The blurb on Ian Marriott’s first book does a good job of summing up the contents, ‘Meditative, spare and precise…suffused with a vital, shamanic sensibility.’ Marriott’s poems are often very short, with short lines in the kind of free verse which is happy to have different line and verse lengths, ‘Night flaps its broken tent./ A porthole moon/ peers down/ over small inland lakes.// Under the skin it tugs – slight parted the harbour mouth.’ This latter from the sequence ‘Terra Infirma’ is not untypical of the book as a whole. The verbs ‘flaps’, ‘peers’, ‘tugs’ are present tense monosyllables in short sentences in which they are prominent and declarative, presenting facts to the reader with some definiteness. There’s no arguing with a Marriott poem; they stand as rock solid miniatures. The lines and verses are made from breath units which have a kind of inevitability in their exhalations.

The landscapes these poems explore are often of this windswept, frozen kind. And are inhabited with a range of appropriate fauna and flora, from arctic hares to polar bears, wolves and caribou. There are odd ‘warm’ moments in this world, but even ‘The armadillo sleeps/ in its armour of frost’. But when humans occur, and that isn’t very often, then they might be heading ‘out early/ onto the high moor,/ the whole day through thick mist/ and deep, untrodden snow.// The whole day without words…’ ‘Christmas’. So there’s a distinct absence of companionship in these poems. In the two poems, ‘Antarctic Winter I’ and ‘Antarctic Winter 2’, Marriott paints a detailed and sympathetic portrait of what it must be like to live through an Antarctic Winter, beginning with ‘Each morning’s bruised rim is painful to touch.’ And ending with ‘I am a Gordian bundle of bone and muscle’, the narrator having been forced by the environment to place his relationship with his parents in the new light of his situation.

The sensibility that drives these poems is deeply empathetic towards the natural world. And Marriott is good enough a poet to avoid both a sub Hughesian projection of animal existence, and also an eco-poetics; although it’s clear where he stands on conservation and eco-politics.

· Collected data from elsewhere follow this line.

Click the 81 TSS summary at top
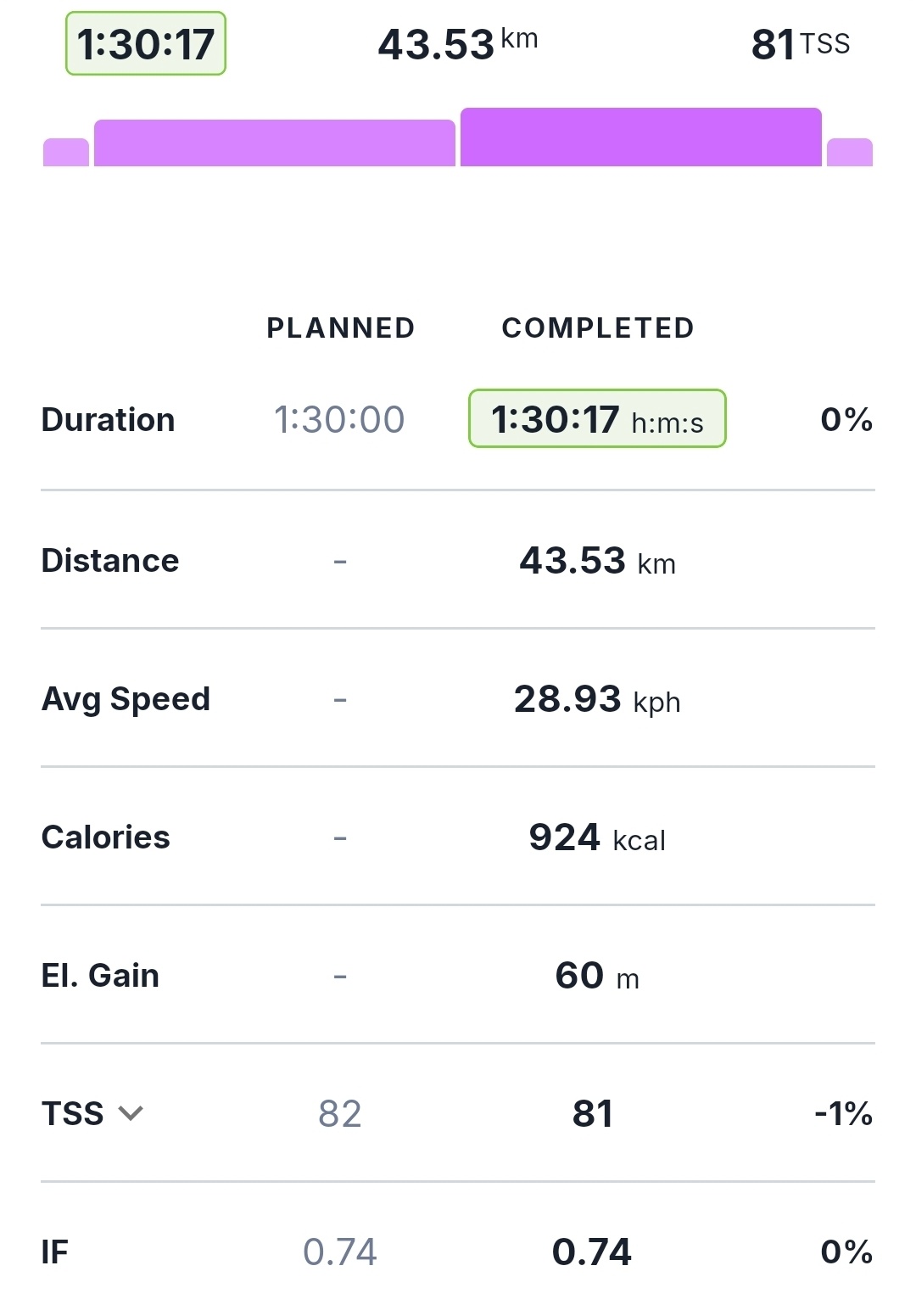Viewport: 916px width, 1316px height. 800,44
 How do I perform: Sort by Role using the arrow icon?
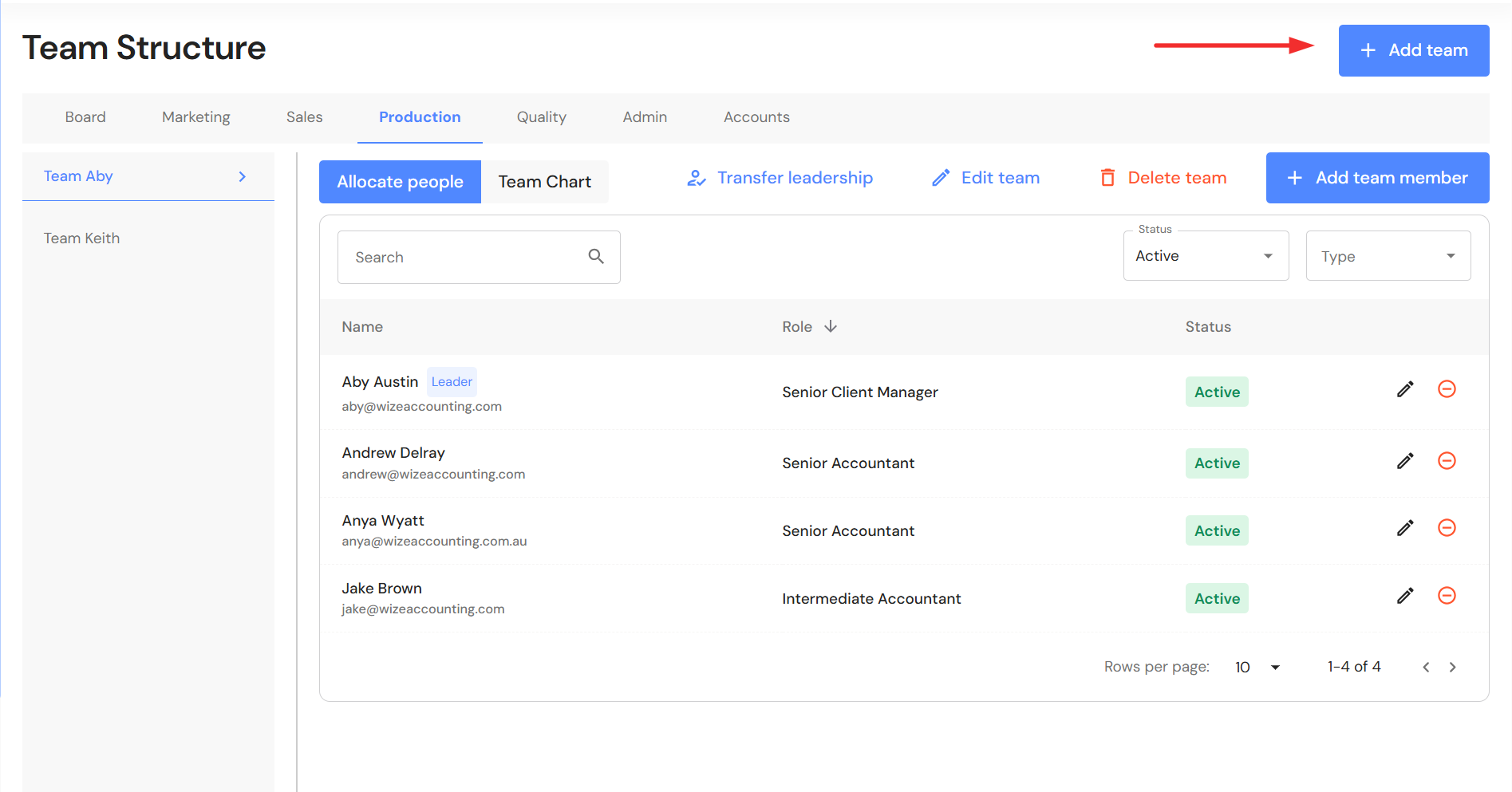[x=831, y=326]
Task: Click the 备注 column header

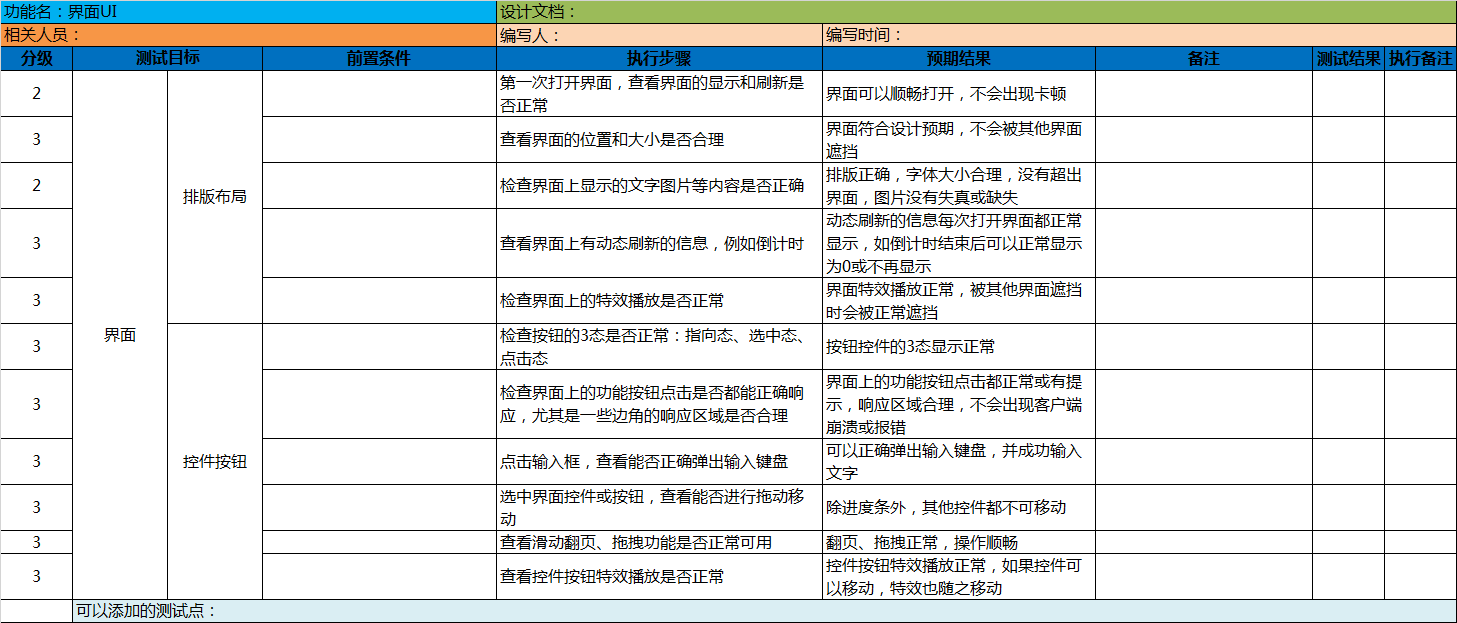Action: (x=1204, y=58)

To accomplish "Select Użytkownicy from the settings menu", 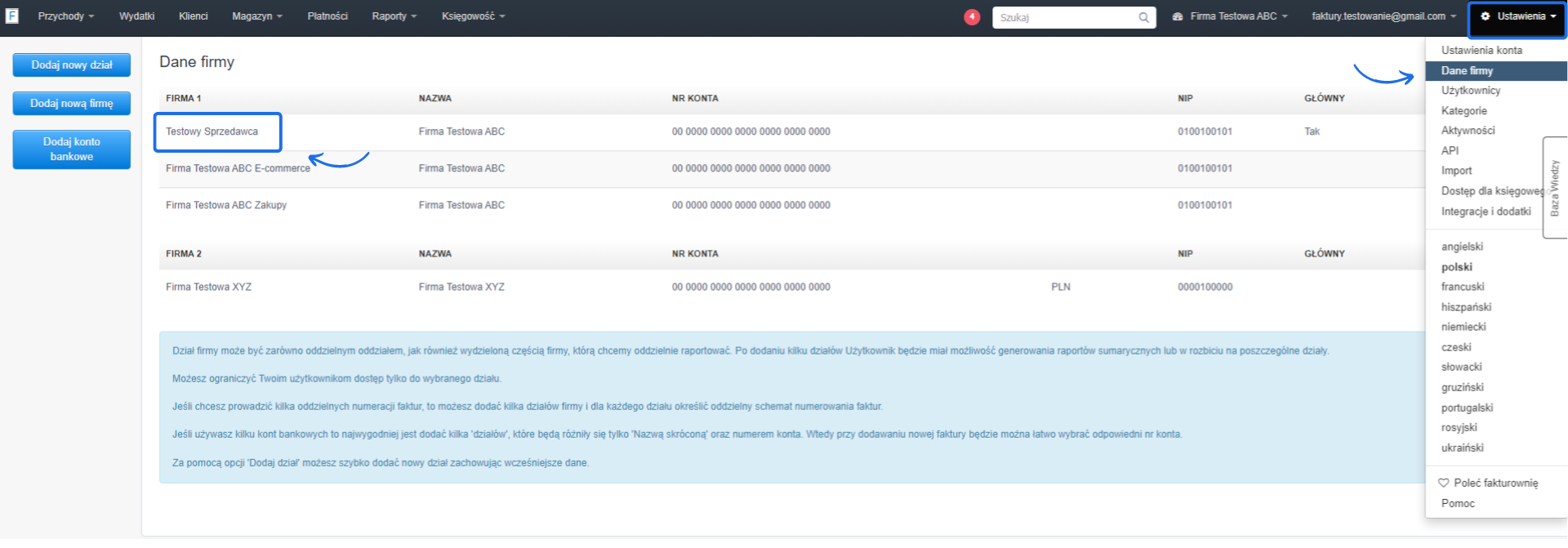I will click(1470, 91).
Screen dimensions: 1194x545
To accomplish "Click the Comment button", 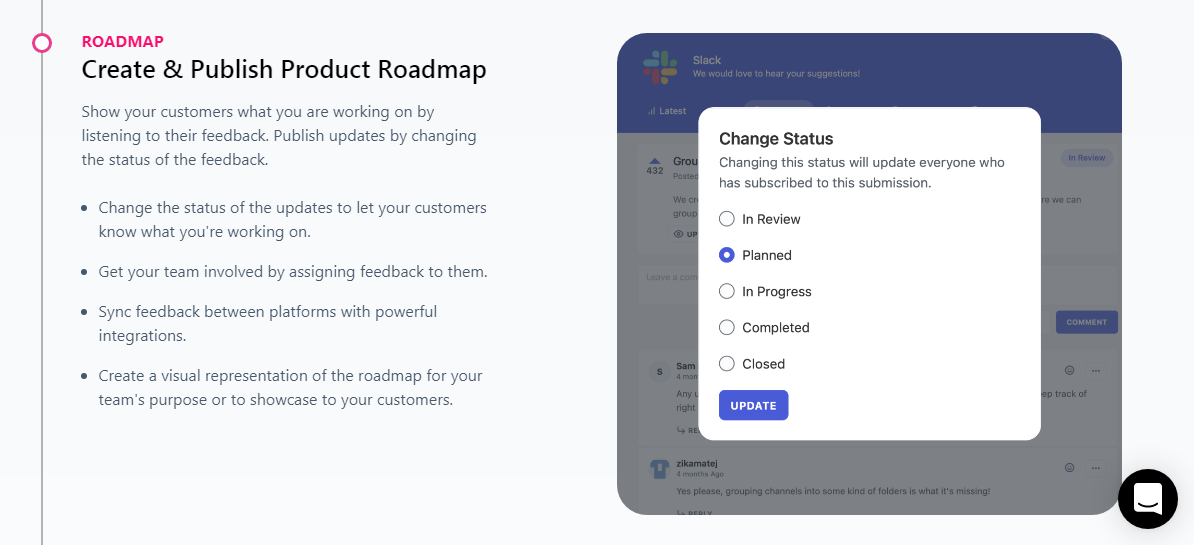I will click(x=1086, y=322).
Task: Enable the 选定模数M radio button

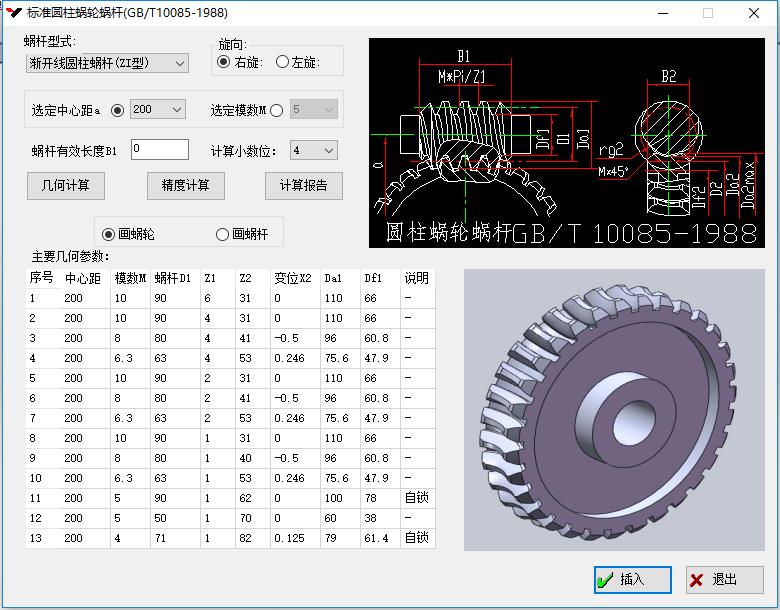Action: 276,110
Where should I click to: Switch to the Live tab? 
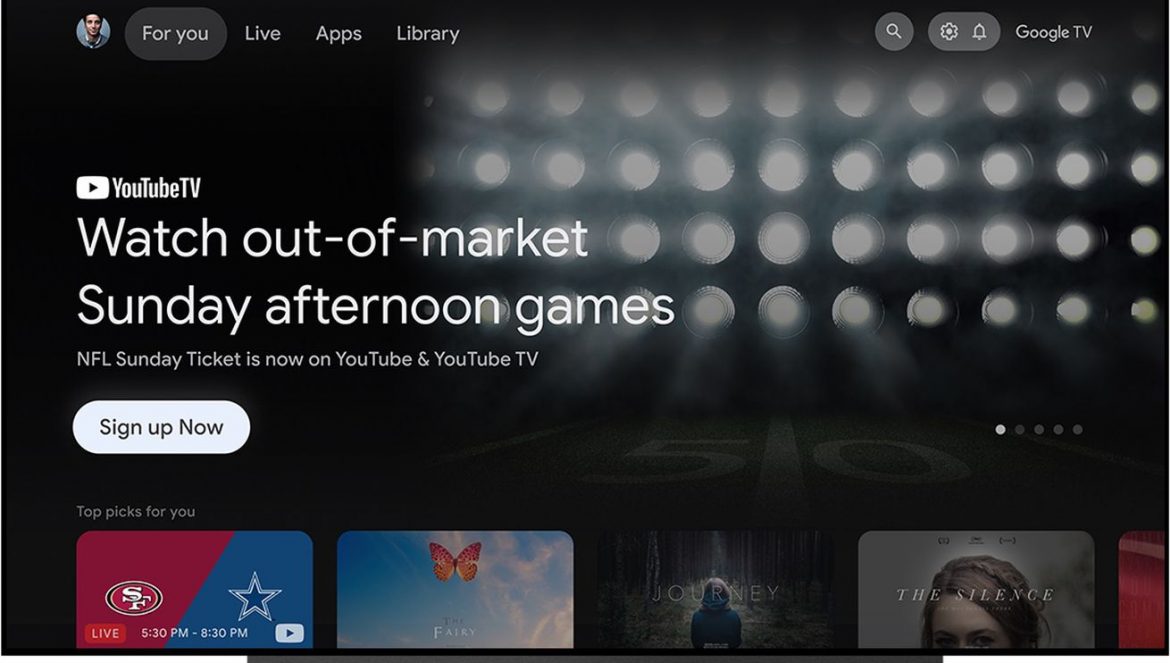(263, 34)
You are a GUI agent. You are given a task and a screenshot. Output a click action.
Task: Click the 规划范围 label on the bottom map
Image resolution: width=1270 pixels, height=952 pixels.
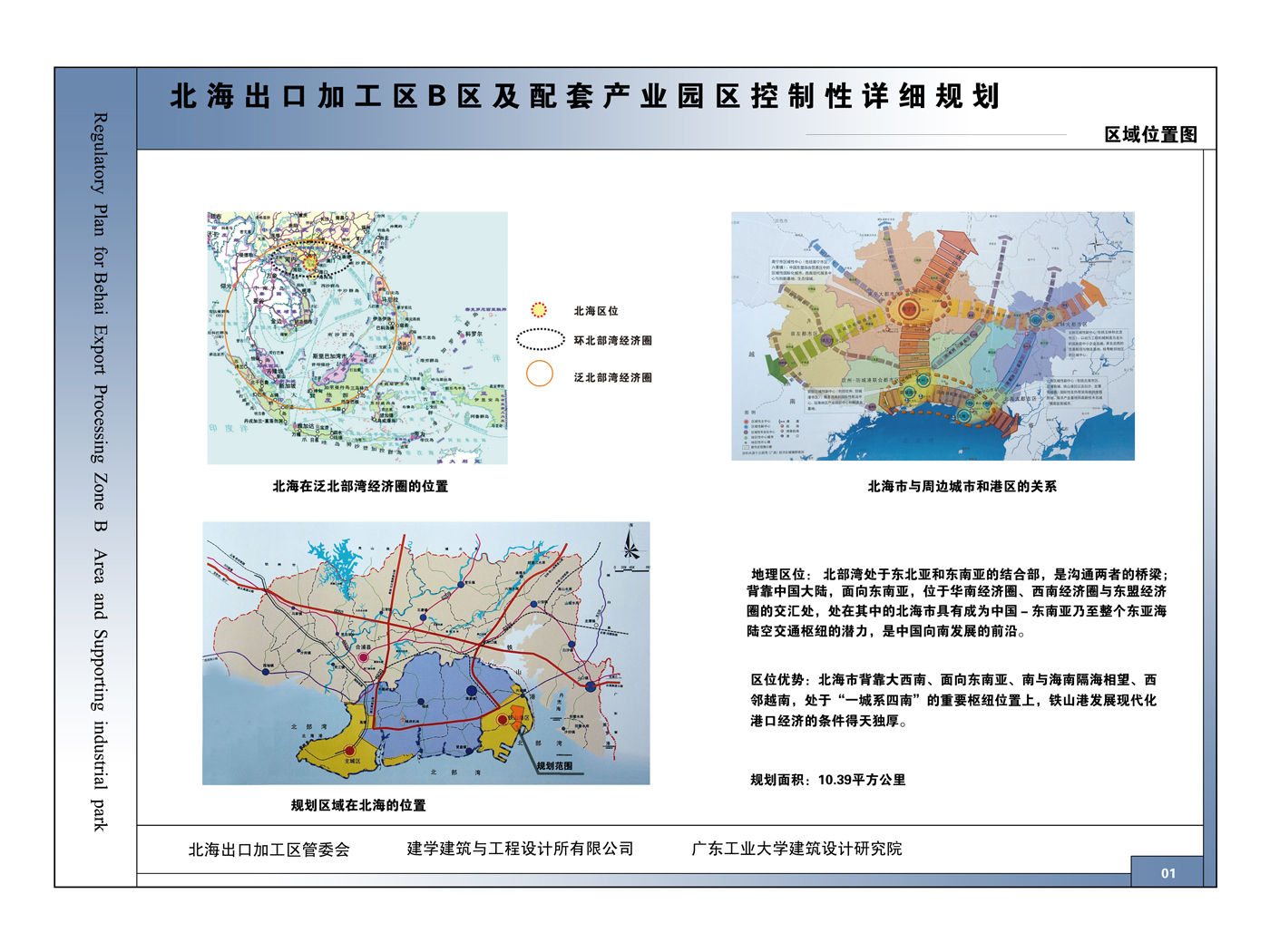pyautogui.click(x=554, y=766)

In the poem ‘Wasps’, Marriott writes about the wasps at the end of the summer when they are ‘coming in/ to die’. In the second half of the poem, he captures something of the notion of this event impinging on his own world, ‘Each waist a drawn snare – / for I know I will find you// curled in some corner,/ pit burial of the sink -// perfect comma/ to punctuate my morning.’ If this poem has echoes of Edwin Muir’s ‘The Late Wasp’, Marriott updates Muir to bring the wasp into a contemporary milieu, not only with the comparison of ‘wasp-waisted’ with a snare, and with the sink which contrasts to the ‘sweet pit’ of Muir’s wasp’s death in the marmalade jar.

Coupled with the quality of ‘rock solid miniatures’, in these poems, is Marriott’s ability with an ending. And possibly that rock solid feel is accentuated by Marriott’s endings. One such concludes ‘Aurora Landscape’ a typically brief and pregnant Marriott poem, ‘the dumb glass blower/ empties his long lungs/ of light.’ Or this from ‘Strange’, which describes the narrator’s encounter with an octopus who escapes the narrator’s eye through ‘that rusted port-hole/ so impossibly/ smaller than yourself.’; the poem ending, ‘you’re through -/ gathering together on the other side,/ this place too strange to fathom.’ So there’s a rounded quality to these poems which, with Marriott’s other skills, helps them skirt the vatic, whilst showing the natural world as having a natural mystery to which we need to pay attention.